As U.S. health care changes rapidly to improve outcomes, health systems and medical education are evolving to provide physicians with skills to address 21st-century challenges.1–4 With 27,000 physicians graduating each year, medical schools need significant reform to advance physician readiness for practice and leadership in changing health systems to improve today’s individual and population health outcomes.5,6 To address this challenge, an emerging three-pillar framework for undergraduate medical education integrates the biomedical and clinical sciences with health systems science, which includes population health, health care policy, and interprofessional teamwork.7,8 This broader definition of clinical skills resonates with physicians whose work today includes both systems and patient skills (e.g., history taking, physical examination).7,9,10 However, the partnerships between medical schools and health systems that are commonplace today, which include preceptorship models, still use health systems as a substrate for learning through one-on-one clinician–patient encounters. These current partnerships frequently do not leverage medical education’s potential for improving health and may decrease clinical productivity and efficiency.11,12 Thus, today’s medical education efforts could evolve to include a more robust focus on health outcomes. Likewise, health system leaders have yet to embrace the novel perspective of medical students as a value added to patient care and systems improvement. New partnerships that provide authentic workplace roles for medical students could add value to health systems while transitioning medical education from a burden to an unrecognized asset.11–14 On the basis of pioneering experiences at two U.S. medical schools, we describe principles and strategies for meaningful partnerships between medical schools and health systems to engage medical students in value-added clinical systems learning roles.
In 2013, the Penn State College of Medicine (PSCOM) and University of California, San Francisco School of Medicine (UCSF SOM) began large-scale efforts to develop novel required longitudinal, authentic health systems science curricula in classrooms and workplaces for all first-year medical students (n ≈ 150).8,15 Both are state schools affiliated with multiple health systems (e.g., university hospitals, safety net hospitals, Veterans Affairs medical centers, and community-based primary care clinics). Despite independent design, disparate geography, and staggered timelines, both schools applied similar approaches, lending internal validity beyond single-institution experiences. In designing new medical school–health system partnerships, we combined two models in an intersecting manner: Kotter’s eight steps for change management16 and Kern’s six steps for curriculum development.17 Mapped to this new integrated framework (Figure 1), we recommend strategies for building mutually beneficial partnerships between education and clinical enterprises. Although we present these eight strategies (and corresponding principles) sequentially, the steps from the two models (Kotter and Kern) may occur concurrently, iteratively, or in an alternating order.

--- Information given ---
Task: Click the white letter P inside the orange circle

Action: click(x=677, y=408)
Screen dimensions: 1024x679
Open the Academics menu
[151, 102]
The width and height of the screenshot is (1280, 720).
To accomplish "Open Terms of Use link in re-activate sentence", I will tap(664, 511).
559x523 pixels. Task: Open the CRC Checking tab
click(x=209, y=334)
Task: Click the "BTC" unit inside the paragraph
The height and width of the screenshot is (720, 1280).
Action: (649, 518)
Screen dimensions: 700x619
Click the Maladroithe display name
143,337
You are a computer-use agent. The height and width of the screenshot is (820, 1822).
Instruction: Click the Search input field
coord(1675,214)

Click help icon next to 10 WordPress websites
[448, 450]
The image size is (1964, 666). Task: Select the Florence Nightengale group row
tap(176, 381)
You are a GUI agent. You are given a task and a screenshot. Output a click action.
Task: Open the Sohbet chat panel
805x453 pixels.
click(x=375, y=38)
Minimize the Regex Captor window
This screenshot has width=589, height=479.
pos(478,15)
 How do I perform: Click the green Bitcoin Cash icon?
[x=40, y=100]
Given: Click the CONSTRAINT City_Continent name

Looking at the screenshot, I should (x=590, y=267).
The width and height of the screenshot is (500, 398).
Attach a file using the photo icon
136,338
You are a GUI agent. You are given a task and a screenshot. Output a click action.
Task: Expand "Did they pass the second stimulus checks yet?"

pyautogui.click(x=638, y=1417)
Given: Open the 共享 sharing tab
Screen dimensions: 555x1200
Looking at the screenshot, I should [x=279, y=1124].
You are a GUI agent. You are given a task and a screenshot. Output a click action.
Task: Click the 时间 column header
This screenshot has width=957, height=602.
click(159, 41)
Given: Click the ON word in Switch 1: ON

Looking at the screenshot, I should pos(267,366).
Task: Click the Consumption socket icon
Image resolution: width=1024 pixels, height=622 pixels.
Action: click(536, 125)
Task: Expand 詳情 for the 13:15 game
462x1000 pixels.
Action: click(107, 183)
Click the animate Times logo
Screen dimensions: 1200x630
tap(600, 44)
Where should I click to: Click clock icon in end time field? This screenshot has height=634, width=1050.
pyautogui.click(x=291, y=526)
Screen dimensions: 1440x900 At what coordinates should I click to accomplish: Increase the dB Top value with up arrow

--- Apply what you read ---
(A) Using the text on medical school and health system partnerships, answer these:
(i) How many physicians graduate each year?
(ii) In what year did the two medical schools begin their large-scale efforts?
(iii) Which two models were combined in designing the new partnerships?
(B) List every kind of health system that the text on medical school and health system partnerships gives as an example of what the two schools are affiliated with.

--- Solutions to the tasks ---
(A)
(i) 27,000
(ii) 2013
(iii) Kotter's eight steps for change management and Kern's six steps for curriculum development

(B)
- University hospitals
- Safety net hospitals
- Veterans Affairs medical centers
- Community-based primary care clinics